* [Exercise objective]:
Rewrite the rows from the start through the line that contains "Action: click(x=2075, y=467)", changing every "Open" to "Launch" and leaving everything else as it is.

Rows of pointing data
--- START ---

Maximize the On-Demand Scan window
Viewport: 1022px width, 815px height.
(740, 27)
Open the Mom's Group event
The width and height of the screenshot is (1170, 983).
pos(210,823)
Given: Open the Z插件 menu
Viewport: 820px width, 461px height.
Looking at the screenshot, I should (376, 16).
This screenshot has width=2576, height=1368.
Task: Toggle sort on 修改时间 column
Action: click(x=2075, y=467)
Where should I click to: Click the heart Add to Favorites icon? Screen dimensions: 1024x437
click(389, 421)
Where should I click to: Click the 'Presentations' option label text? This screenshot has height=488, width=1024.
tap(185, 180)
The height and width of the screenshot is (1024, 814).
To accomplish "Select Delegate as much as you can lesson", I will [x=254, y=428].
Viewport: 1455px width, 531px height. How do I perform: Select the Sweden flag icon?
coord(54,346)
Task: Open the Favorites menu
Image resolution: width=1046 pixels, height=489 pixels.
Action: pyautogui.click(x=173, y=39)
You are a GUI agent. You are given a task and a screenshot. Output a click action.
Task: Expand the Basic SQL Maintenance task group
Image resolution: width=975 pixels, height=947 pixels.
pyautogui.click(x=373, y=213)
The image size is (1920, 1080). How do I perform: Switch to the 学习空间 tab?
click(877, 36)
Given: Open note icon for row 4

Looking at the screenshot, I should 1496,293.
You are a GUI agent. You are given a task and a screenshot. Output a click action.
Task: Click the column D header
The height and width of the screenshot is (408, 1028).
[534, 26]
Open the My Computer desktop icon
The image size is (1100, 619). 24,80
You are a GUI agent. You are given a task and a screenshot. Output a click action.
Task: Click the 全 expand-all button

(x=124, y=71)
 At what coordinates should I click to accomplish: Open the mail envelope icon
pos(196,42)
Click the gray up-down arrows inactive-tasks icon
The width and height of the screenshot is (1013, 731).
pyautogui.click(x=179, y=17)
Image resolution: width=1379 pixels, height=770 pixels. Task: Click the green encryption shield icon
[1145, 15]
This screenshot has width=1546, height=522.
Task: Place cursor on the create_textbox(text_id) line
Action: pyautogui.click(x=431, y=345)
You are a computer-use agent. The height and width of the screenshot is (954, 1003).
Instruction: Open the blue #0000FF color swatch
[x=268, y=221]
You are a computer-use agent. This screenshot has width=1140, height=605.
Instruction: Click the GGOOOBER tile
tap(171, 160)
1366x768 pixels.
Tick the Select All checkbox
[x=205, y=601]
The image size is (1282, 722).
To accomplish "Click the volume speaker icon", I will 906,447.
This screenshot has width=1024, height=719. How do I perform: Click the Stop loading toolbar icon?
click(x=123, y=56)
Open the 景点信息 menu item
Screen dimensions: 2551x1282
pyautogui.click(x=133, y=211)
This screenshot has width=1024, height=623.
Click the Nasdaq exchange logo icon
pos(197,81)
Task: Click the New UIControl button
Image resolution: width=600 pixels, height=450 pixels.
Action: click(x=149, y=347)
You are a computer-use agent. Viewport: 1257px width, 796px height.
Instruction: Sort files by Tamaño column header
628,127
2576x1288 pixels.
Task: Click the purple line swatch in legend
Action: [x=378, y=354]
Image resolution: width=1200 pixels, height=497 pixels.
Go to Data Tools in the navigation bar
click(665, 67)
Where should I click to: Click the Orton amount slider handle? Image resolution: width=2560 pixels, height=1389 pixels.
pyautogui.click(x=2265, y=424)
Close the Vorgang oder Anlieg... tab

--- END ---

* [Result of the exercise]:
Maximize the On-Demand Scan window
Viewport: 1022px width, 815px height.
(740, 27)
Launch the Mom's Group event
The width and height of the screenshot is (1170, 983).
pos(210,823)
Given: Launch the Z插件 menu
Viewport: 820px width, 461px height.
Looking at the screenshot, I should (376, 16).
This screenshot has width=2576, height=1368.
Task: Toggle sort on 修改时间 column
Action: click(x=2075, y=467)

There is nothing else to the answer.